Norma Etcheverry se afianza en la poesía luego de búsquedas en otros lenguajes (la comunicación, el psicoanálisis, las artes plásticas, la filosofía) y lo hace con esos saberes en el haber, pero también como quien puede tolerar zonas de incertidumbre, "la intemperie sin fin" sobre la que advertía Juan L. Ortiz.

En sus poemas se reiteran algunos "temas", si es que así se pueden llamar en poesía a las zonas, obsesiones, recurrencias, que se nombran o se sugieren.

Uno de ellos, el tiempo, es invocado como el gran hacedor y a su vez, como quien señala nuestra fragilidad, la angustia que "anda cerca". Para Norma Etcheverry el presente es huidizo, inasible, y la escritura puede ser "la posesión del instante" que si bien no nos salva, otorga sentido.

A esa fuga de seres y cosas, "nuestra nada en el tiempo", Norma Etcheverry opone la elaboración del poema, no como algo que se construye, sino como lo que "se planta, se riega sin saber lo que arriesga". Parece insinuarnos que una entrega sin especulación nos dejará llevar mejor nuestra condición de errantes, algo así como una invitación a jugar en un jardín posible.

También apuesta a "la mente creativa" y al "espíritu libre", principios donde reconocerse, una identidad que hace buscar lo que se ve en el cielo fragmentado desde la ventana, durante una estadía en el hospital.

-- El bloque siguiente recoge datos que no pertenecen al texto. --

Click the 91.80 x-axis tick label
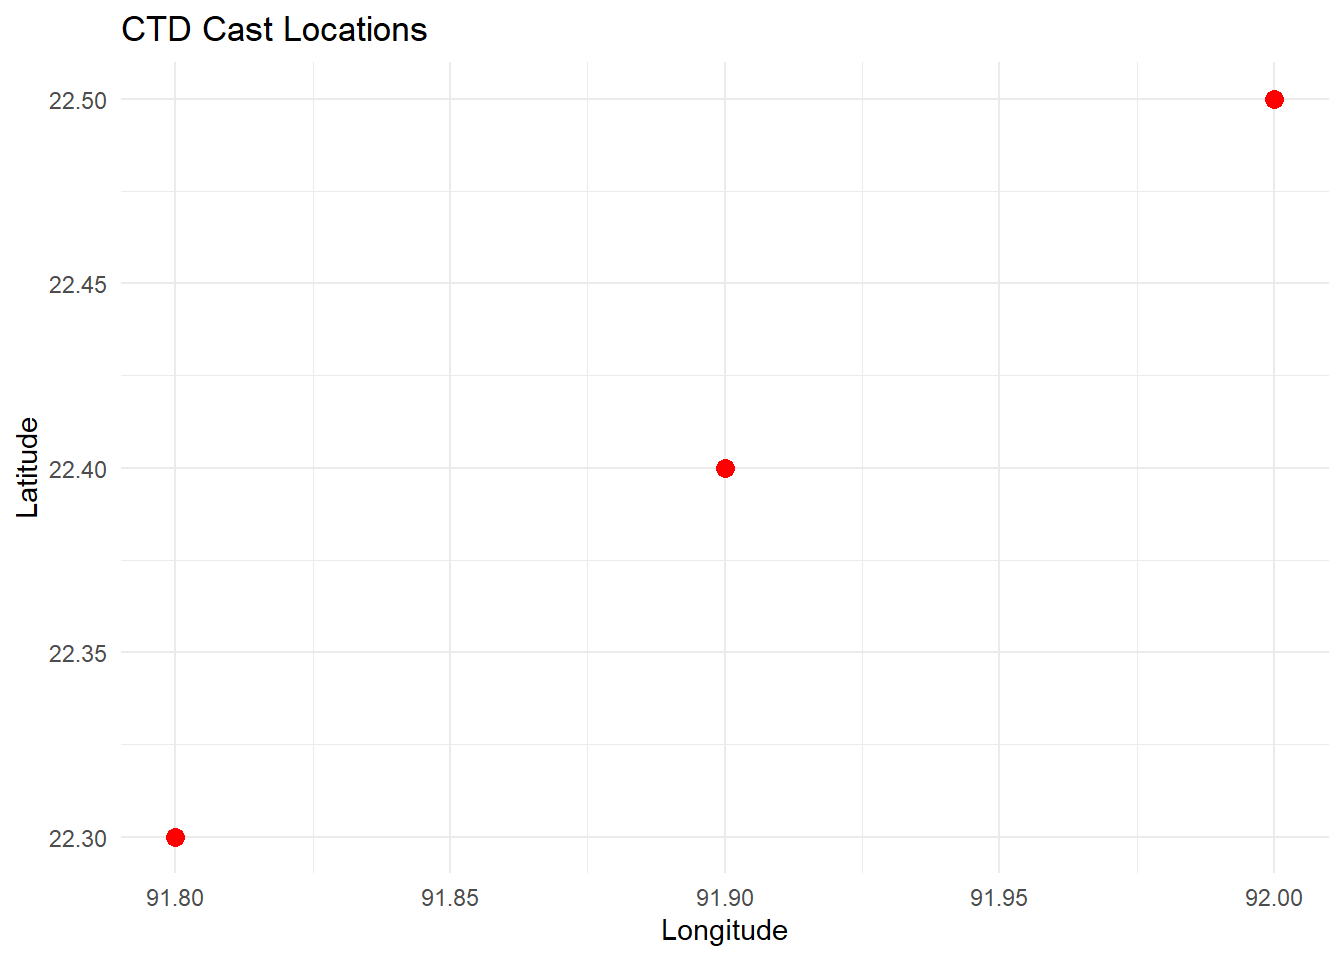click(x=175, y=898)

Los colores del arte nos resguardan y se oponen al deterioro del cuerpo, como si pudiésemos elegir guarecernos en un río inmóvil bajo la luz del sol.

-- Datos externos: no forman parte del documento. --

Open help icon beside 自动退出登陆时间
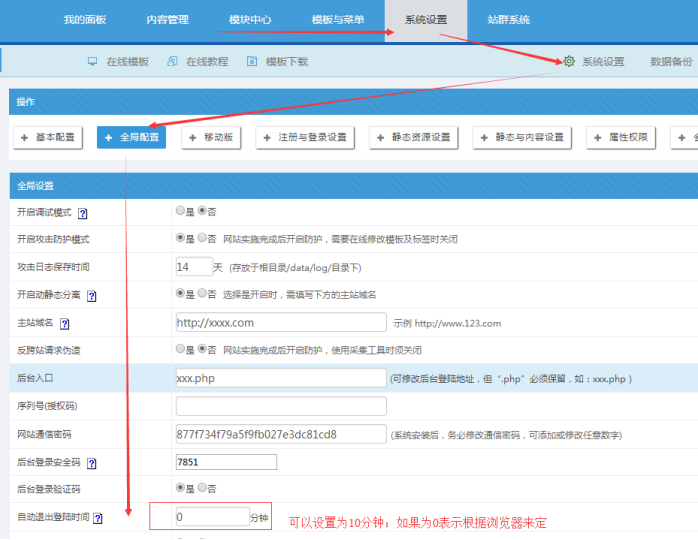This screenshot has height=540, width=698. point(98,519)
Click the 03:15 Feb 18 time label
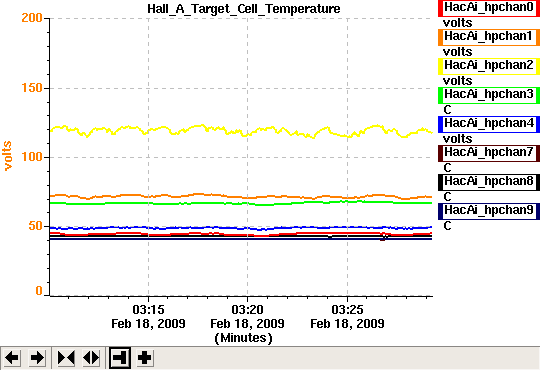This screenshot has width=540, height=370. click(148, 317)
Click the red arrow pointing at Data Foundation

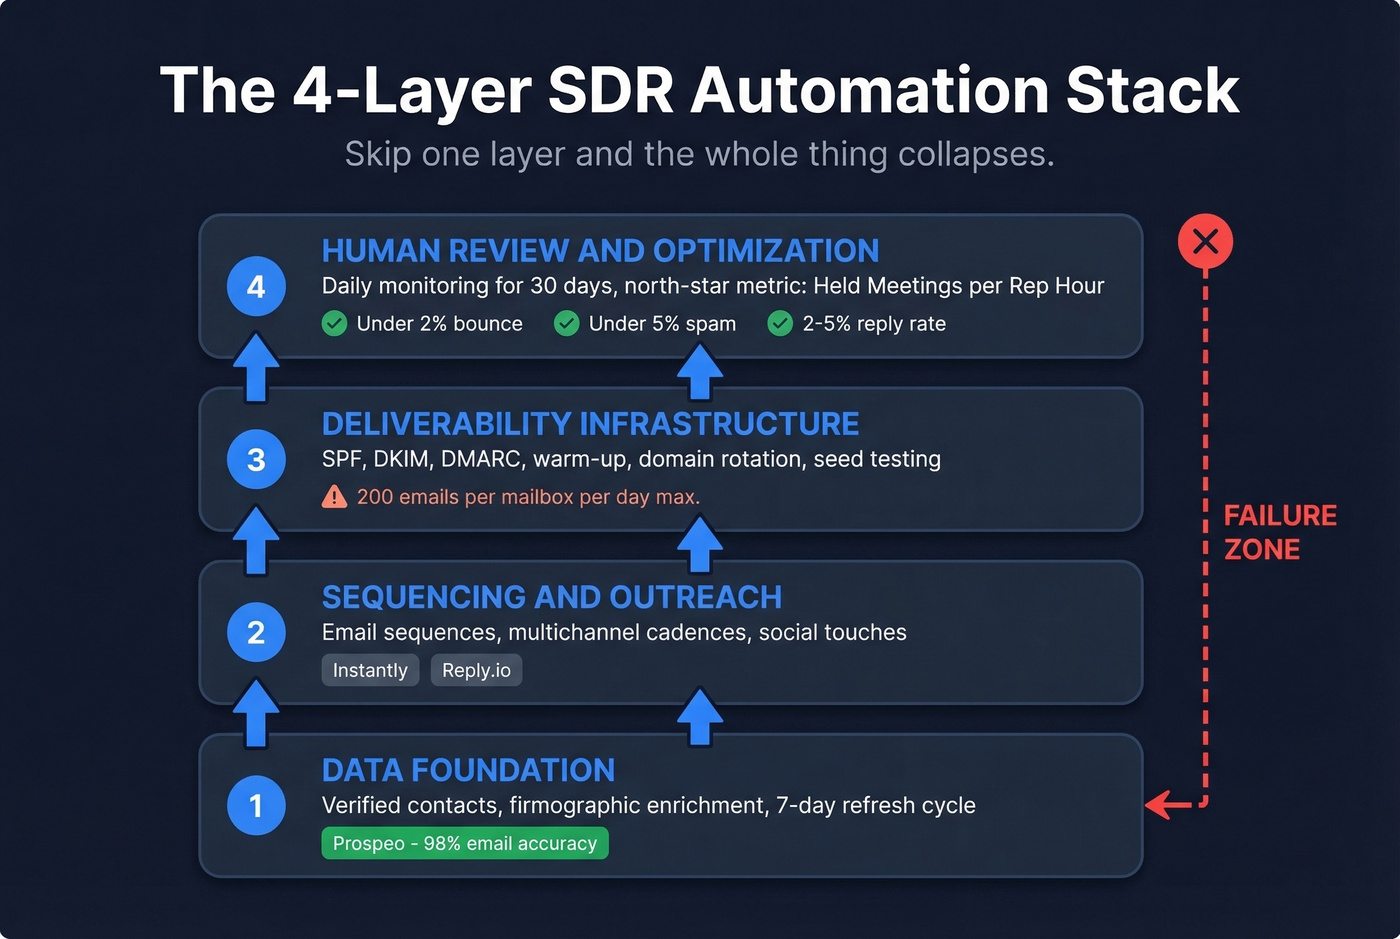click(x=1168, y=803)
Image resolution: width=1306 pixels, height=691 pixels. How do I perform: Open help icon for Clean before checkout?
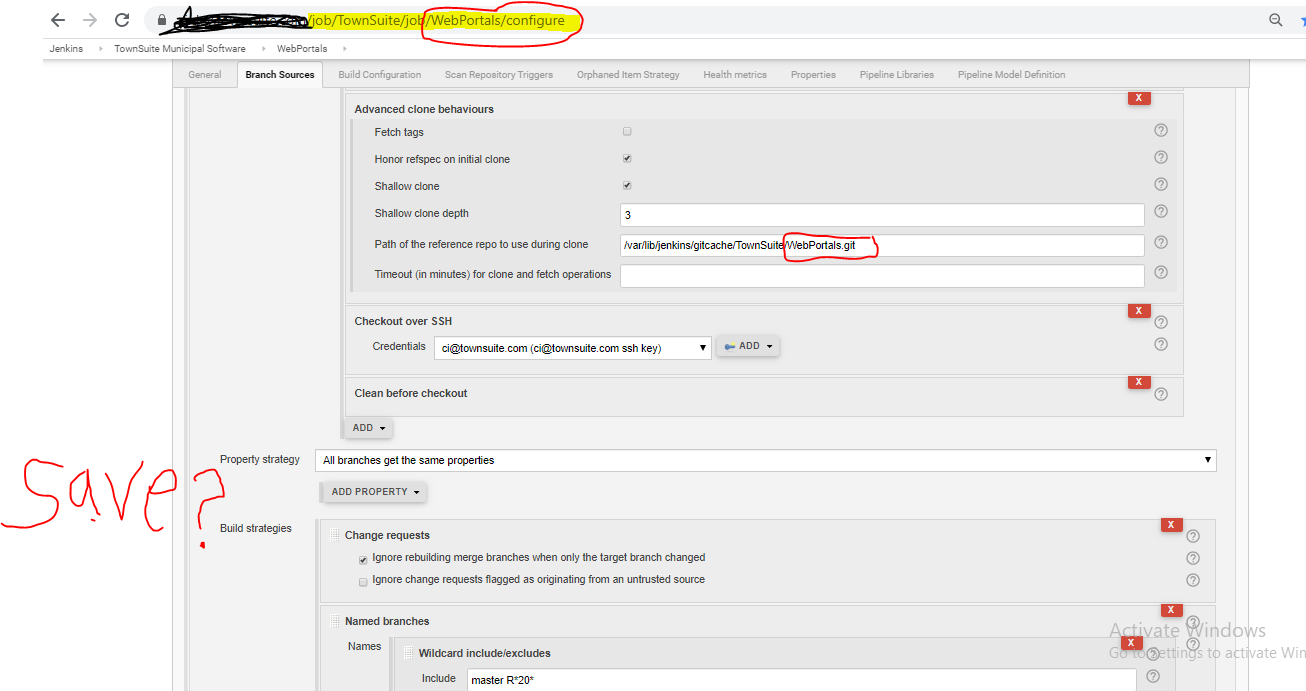[x=1161, y=394]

La vivencia del tiempo está atravesada en nuestros días por Internet, las redes sociales y otros consumos culturales que parecen abarcarlo todo y, sin embargo, en un punto, rozan lo irreal. "Nada hay en la pantalla que delate una vida anterior" dice Norma Etcheverry; el internauta navega, pero en el facebook "no hay fotos de su corazón roto", ni huellas "de la errática fortuna de ese viaje".

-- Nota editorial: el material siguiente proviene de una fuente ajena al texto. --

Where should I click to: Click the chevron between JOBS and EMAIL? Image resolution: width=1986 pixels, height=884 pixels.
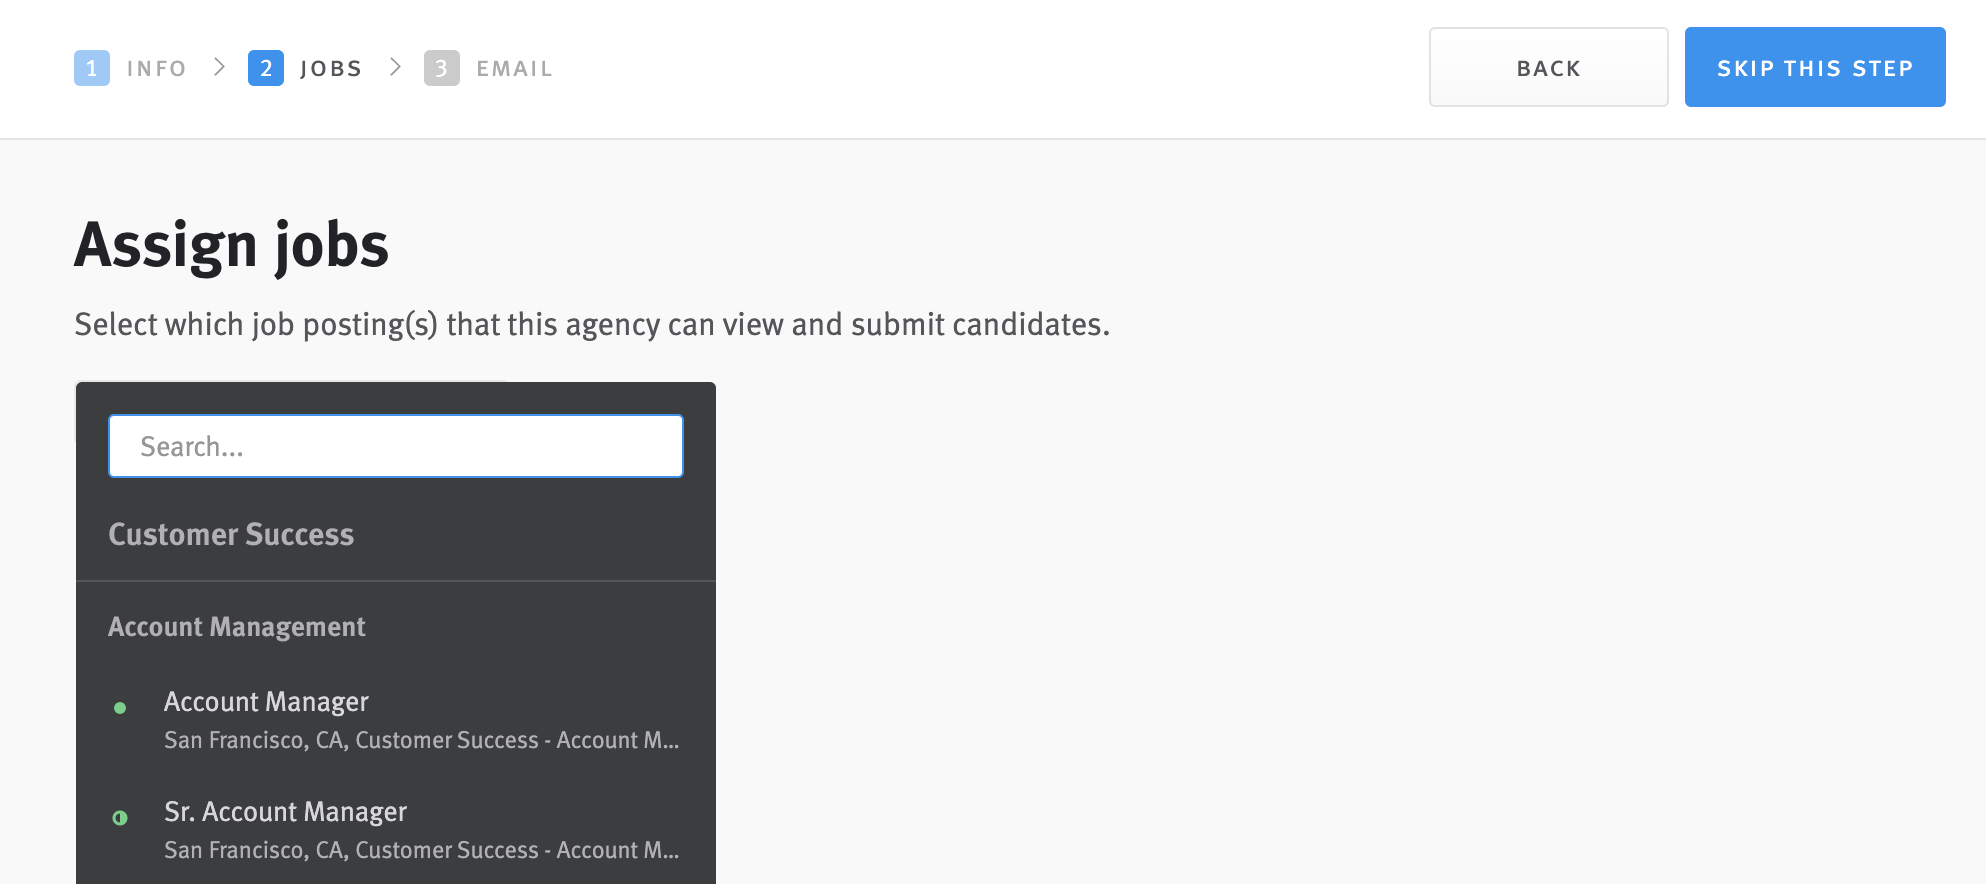click(395, 67)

Nuevos lenguajes que la poeta goza o padece, mientras observa con ternura el viejo cable de teléfono que atraviesa el cielo de su casa; durante años el mismo objeto mecido por los vientos y la lluvia, portando "toda la vida y toda la muerte" .

La mirada sobre el paisaje urbano está presente desde los primeros poemas de Norma Etcheverry.

La inundación, el humo de los basurales, los bares en las veredas del verano, una casa amada "que espera recostada sobre una calle de tierra", son apuntes de un viaje, el dibujo que se logra tras permanecer, como ella lo menciona, en "estado de abierto".

Para finalizar, quiero citar una vez más a Norma, pero esta vez interrogándose sobre el acto creador. En uno de los poemas de "Aspaldiko", su segundo libro, se pregunta cómo escribir y propone, ante la imposibilidad de hacerlo "lejos del sentir", escribir "a ras del sentir".

Creo que su poesía logra esa premisa y es en la fricción con las palabras, la correspondencia no lineal entre lo sentido y lo escrito, en donde adquiere mayor consistencia.